Signing Away the Hills

The signs on Bennachie, along with what some people consider to be over-engineered paths, are obviously here to stay. However, as reported in the last Mountain Wews, the Forestry Commission, one of the partners responsible for the work, is considering relocating the sign which sits right on the summit ridge of the Oxen Craig. This can be seen from the Mither Tap. NEMT has approached the Commission to add its support to any moves to place it in a less visually intrusive spot and is awaiting a response.

The Commission does not have an overall policy about signage, other than use of well known green signs at main access points and car parks. Use of signs is left to more local decision makers. NEMT has suggested to the Commission nationally that, whilst signs at path junctions in wooded areas are usually not intrusive and can be very helpful, signs should not be erected in open land, particularly in wilder areas where they lead to the urbanisation of the landscape. A reply is awaited. It is hoped that the Commission may adopted a policy to that effect.
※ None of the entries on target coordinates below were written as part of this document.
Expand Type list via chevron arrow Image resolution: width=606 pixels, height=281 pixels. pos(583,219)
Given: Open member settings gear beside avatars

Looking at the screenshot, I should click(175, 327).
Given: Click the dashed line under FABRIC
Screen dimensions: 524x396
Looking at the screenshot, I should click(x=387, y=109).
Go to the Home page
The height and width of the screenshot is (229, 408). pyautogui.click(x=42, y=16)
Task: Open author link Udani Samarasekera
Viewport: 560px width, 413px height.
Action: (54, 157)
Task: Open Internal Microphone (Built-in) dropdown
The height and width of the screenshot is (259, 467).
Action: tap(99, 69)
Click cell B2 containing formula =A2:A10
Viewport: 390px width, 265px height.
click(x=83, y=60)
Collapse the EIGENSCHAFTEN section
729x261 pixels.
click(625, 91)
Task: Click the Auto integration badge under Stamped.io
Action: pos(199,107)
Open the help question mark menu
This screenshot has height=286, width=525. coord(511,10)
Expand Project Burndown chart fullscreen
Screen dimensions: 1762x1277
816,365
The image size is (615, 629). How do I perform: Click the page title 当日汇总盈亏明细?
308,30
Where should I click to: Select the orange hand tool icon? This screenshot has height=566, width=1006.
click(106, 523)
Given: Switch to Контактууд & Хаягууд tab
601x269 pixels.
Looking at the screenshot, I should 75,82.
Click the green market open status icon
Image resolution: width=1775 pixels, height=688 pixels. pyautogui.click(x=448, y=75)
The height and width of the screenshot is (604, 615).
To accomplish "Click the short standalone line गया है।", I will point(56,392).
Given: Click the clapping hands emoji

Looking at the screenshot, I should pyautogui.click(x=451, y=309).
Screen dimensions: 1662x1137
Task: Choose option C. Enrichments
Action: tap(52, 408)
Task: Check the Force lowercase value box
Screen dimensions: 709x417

Debates about the use of signs are likely to continue. Readers of Mountain Wews will be well aware that there is a lobby in Scotland for the introduction of signs in the hills, particularly in more popular areas. This lobby has the support of some tourist agencies and outdoor commercial interests. Supporters point to the marking of paths in Europe and elsewhere. NEMT's position is that the introduction of signs and other waymarks would erode the "feel of remoteness" in our hills and would be inappropriate in Scotland. Putting aside the unprovable arguments as to whether an increased use of signs would enhance or reduce safety, we have a long tradition of assuming that the hills can be a risky environment. For this reason, people who want to venture into them should first learn the skills needed to reduce those risks rather than pursuing a policy of trying to make the hills themselves safer. In addition, the chances of getting lost have reduced in recent years with the introduction of very good guidebooks, GPSs and the upkeep of the more popular paths.